* _Work required_: In the records below, some lines hold the word "beside". Copy each of those lines.

* _Exercise data_:
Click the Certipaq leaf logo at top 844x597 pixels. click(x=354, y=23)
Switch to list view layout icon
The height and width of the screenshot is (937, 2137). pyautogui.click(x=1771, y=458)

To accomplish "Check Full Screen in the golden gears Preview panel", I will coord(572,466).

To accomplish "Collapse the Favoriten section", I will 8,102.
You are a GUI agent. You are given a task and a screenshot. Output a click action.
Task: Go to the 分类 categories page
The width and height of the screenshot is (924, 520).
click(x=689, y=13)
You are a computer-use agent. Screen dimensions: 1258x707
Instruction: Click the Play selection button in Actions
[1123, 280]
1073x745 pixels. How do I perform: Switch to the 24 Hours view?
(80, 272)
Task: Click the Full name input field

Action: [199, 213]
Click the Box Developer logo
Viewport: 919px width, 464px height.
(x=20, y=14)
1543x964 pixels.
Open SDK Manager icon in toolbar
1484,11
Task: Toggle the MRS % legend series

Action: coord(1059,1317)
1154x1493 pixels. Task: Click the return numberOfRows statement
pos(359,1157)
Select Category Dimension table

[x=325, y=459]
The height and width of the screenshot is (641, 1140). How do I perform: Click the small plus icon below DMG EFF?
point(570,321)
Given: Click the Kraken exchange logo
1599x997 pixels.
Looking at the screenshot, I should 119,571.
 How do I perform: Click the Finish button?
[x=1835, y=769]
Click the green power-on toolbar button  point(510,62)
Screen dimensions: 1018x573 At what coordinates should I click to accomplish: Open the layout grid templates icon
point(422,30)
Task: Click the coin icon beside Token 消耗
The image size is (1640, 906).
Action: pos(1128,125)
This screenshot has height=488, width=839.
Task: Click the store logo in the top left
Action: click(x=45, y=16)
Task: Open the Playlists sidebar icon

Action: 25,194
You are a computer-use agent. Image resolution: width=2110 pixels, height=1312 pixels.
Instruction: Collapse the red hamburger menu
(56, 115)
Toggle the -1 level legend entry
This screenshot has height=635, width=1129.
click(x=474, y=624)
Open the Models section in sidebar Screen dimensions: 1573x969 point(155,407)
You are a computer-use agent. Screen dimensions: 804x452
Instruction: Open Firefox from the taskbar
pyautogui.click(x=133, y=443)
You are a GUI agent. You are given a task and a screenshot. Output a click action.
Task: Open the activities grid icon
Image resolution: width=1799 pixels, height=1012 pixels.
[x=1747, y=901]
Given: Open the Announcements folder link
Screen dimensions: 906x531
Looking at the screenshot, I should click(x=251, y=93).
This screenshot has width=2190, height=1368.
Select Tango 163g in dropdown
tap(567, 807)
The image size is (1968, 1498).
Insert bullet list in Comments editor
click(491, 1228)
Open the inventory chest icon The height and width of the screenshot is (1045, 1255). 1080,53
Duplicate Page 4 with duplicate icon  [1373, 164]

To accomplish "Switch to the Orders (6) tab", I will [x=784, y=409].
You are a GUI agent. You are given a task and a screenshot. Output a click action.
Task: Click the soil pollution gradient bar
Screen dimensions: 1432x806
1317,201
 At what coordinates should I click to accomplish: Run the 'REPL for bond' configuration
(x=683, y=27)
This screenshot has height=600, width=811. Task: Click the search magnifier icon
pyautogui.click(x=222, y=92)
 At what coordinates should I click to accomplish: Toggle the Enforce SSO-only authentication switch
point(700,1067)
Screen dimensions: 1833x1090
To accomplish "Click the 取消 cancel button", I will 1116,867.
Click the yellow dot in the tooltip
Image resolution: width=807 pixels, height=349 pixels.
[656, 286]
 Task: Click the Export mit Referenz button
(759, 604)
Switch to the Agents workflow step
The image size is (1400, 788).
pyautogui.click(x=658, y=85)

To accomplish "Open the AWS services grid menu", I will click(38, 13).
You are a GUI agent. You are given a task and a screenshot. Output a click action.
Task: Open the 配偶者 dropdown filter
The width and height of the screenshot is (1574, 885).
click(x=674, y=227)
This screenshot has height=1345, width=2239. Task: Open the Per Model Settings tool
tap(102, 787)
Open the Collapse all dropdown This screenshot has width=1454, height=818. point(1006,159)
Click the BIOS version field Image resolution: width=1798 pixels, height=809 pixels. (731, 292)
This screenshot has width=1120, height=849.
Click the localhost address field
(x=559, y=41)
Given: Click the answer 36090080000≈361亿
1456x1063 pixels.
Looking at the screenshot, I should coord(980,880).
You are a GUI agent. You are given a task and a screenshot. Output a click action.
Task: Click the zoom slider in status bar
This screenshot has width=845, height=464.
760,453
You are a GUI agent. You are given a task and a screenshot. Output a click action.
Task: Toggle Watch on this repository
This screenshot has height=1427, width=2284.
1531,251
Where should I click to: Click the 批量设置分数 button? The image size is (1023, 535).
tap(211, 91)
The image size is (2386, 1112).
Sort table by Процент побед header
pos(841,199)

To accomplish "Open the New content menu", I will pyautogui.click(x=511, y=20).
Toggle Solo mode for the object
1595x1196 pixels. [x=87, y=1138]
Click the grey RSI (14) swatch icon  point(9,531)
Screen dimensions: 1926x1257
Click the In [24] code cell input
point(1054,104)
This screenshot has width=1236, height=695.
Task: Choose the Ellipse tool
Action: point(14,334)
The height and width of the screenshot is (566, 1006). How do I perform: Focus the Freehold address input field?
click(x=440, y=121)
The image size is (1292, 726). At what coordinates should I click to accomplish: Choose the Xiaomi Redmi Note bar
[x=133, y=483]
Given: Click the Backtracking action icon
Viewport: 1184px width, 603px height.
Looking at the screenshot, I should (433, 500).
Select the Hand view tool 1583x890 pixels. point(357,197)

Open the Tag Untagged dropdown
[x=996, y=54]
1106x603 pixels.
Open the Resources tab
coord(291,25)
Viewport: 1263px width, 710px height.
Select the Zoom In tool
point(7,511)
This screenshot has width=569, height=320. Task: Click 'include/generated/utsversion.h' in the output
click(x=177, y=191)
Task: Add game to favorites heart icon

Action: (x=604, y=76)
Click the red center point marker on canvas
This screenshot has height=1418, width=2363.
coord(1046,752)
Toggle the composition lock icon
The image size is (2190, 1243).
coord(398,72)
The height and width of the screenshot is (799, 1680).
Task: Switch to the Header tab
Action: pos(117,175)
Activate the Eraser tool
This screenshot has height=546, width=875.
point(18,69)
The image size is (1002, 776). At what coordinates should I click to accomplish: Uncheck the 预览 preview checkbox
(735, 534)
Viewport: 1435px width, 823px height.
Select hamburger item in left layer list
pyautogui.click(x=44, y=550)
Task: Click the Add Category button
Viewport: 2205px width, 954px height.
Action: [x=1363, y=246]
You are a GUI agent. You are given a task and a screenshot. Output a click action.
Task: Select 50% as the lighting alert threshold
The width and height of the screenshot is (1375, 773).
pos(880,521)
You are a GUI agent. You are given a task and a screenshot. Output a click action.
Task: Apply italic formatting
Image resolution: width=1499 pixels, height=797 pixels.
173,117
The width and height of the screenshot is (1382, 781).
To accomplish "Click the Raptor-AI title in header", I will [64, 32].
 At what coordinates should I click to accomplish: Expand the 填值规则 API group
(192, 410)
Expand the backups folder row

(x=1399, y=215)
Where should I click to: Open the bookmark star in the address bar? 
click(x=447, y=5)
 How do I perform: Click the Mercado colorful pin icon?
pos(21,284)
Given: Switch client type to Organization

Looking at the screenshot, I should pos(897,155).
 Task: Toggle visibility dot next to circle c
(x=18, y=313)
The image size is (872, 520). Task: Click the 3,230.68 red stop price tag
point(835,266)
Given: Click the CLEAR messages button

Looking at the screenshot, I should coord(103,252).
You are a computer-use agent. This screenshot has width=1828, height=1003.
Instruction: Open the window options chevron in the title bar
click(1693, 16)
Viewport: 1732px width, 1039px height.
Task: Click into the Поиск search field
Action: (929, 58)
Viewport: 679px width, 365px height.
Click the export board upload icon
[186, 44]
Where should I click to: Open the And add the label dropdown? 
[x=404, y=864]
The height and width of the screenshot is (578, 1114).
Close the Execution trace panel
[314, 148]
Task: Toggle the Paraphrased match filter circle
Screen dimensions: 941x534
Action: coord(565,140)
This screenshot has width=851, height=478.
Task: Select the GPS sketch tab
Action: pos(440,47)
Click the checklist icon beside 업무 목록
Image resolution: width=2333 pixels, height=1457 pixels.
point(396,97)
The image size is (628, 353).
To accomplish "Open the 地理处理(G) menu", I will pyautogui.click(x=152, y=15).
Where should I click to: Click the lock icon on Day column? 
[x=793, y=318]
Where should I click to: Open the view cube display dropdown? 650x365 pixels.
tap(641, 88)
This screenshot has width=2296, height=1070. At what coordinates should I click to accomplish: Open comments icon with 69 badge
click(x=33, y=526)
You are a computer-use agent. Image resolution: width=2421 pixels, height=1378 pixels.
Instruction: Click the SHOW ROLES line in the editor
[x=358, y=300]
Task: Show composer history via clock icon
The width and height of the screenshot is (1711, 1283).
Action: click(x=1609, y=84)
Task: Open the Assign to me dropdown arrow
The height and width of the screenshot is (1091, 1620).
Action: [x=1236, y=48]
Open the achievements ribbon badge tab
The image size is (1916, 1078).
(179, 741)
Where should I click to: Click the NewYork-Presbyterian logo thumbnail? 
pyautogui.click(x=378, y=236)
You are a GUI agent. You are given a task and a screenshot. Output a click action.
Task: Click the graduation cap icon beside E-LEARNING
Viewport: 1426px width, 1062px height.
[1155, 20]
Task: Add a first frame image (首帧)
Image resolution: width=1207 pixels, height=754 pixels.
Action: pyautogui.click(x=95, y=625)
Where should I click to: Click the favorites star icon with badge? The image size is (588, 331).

* _Your solution_:
Task: Click the coin icon beside Token 消耗
Click the checklist icon beside 업무 목록
Task: Click the graduation cap icon beside E-LEARNING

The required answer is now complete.